Mobile hairdressing is great for people who have some experience and qualifications in hairdressing.
Not only does it offer plenty of flexibility with hours, it also allows you to charge what you want for your services. If you’re thinking about become a mobile hairdresser read our guide below on how to get started.
- What is a mobile hairdresser?
- Getting started
- What qualifications will I need?
- How much should I charge?
- Donna Grant founder of mobile hair and make-up business Beauty Angels
- Dye and highlights
…and more at a location of the client’s choice.
Many mobile hairdressers provide services to regular customers in the client’s home and bring along the necessary supplies for the services. They’re mainly useful for working parents or busy business people (like Jasmine).
Mobile hairdressers are usually fully trained professionals and offer a flexible schedule which means it can be a great part-time money maker if you are a trained hairdresser and have a full-time job.
If you want to train be a mobile hairdresser you will need to follow the latest beauty trends and have a friendly, bubbly personality. Being sociable and having a good rapport with your clients is essential. You will also need …
- an organised approach as you will have to book appointments and turn up on time at a variety of different locations.
- Customer service and ‘people’ skills will also be important to enable you to talk to customers and find out what type of hair treatment they want.
- You also need to be physically fit, this can be a tiring job and you should be prepared to be on your feet all day.
The easiest way to find clients when starting out as a mobile hairdresser is to put the word about with family and friends to let them know that you will be available if they need your services.
Also ask them to recommend you to any of their friends. You might want to offer a family and friends a discount, to help encourage them to spread positive word of mouth about your business.
Also don’t forget that you will need to register with HMRC to let them know that you are self employed and will be submitting the details of your earnings through the self assessment process. See more information about being self-employed in this article.
As with most jobs in the beauty industry you will need some qualifications. Having a professional certificate will make your clients trust you and if you want to start a business it’s best to be as skilled as possible of course.
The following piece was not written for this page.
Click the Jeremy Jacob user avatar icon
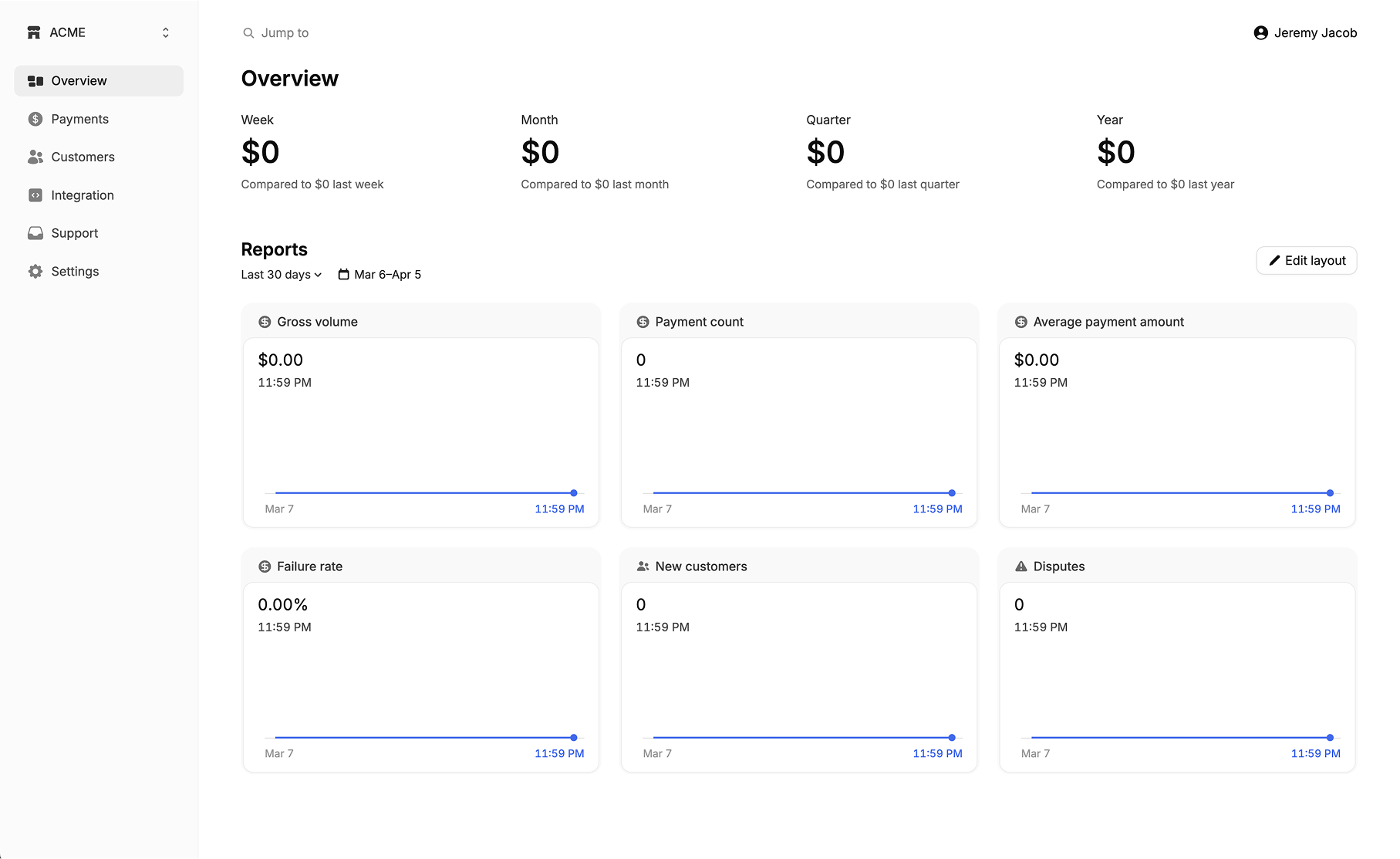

When starting out as a mobile hairdresser you should ensure that you have the appropriate qualifications before practising any treatments. Here are a few course available…
- West Thames College London – West Thames College London offer full time, part time, or day hairdressing courses, as well as apprenticeships in hairdressing. For information about the cost of the course click here.
- Toni & Guy beginners course – Toni & Guy offer a variety of hairdressing courses all over the UK including a beginners course. The course is available as an NVQ and is recognised globally. See more here.
- The London Hair Academy – The London Hair Academy offers course at a wide range of levels including; beginners, intermediate and advanced. See their list of courses here.
When starting out it is best to find out what other hairdressers in the area are charging and offer either the same or slightly less to win customers.
Outside of London you could charge around £20-£25 for a basic hair cut and style and increase your prices as you business starts to grow. Central London prices are higher of course.
Offering discounts for multiple services such as a hair cut and colour is a good idea to boost your earnings. Creating a leaflet with all the services you offer and the prices you charge is a great way to market and promote yourself. Don’t forget to add all your contact details too.
Donna Grant is the founder and creative director of mobile hair and make-up business Beauty Angels:(www.bridal-hair-and-make-up.co.uk). We chatted to her about the ins and outs of running a mobile beauty business.
Tell us about your business.
“Beauty Angels was established in 2004. We specialise in hair and make-up for brides as well as TV, commercial and fashion shoots. I also work as a part-time make-up lecturer and trainer.”
Why did you choose to start a mobile business?
“Ultimately, it was my desire for professional freedom. I’ve always been passionate about hair and make-up. This led me to study fashion design for hair and make-up at the London College of Fashion. Afterwards, I worked in different sales and marketing roles, but always dreamt of running my own business. Nine years ago, with support from friends and family, I took the plunge.”
What were the main challenges when starting out?
“Starting your own business is like taking a step into the unknown. No matter how much advice and support you get, there are lots of areas where you have to learn as you go along. Keeping on top of finances is really difficult for anyone starting out in business, particularly if they are on the road a lot so stay on top of incoming and outgoing payments.”
Do you have any advice or recommendations for other mobile business owners?
“Make the most of any free support you can get and be as open-minded as possible when it comes to new opportunities and inspiration. Do not be afraid to seek advice. I have benefitted from advice from a dedicated small business coach, who advised me on some of the essentials in starting up my own business. My small business advisor was allocated by the Job Centre and he was fantastic, as were the friends and family who pitched in to help me keep my start-up costs down.
“You also need to learn to keep your business head on at all times. Working in the hair and beauty industry you develop a real rapport with clients: it’s a very personal service. However, sometimes the payment side of things can feel awkward and it’s tempting to compromise on price.
What are your plans for the future?
“Now that we’ve found our feet with the financial side, we’ve been working with our accountant to look at ways to build not only profitability but also the brand as a whole. I think there’s a lot of potential in the mobile business model, so I’m exploring franchise and training options.”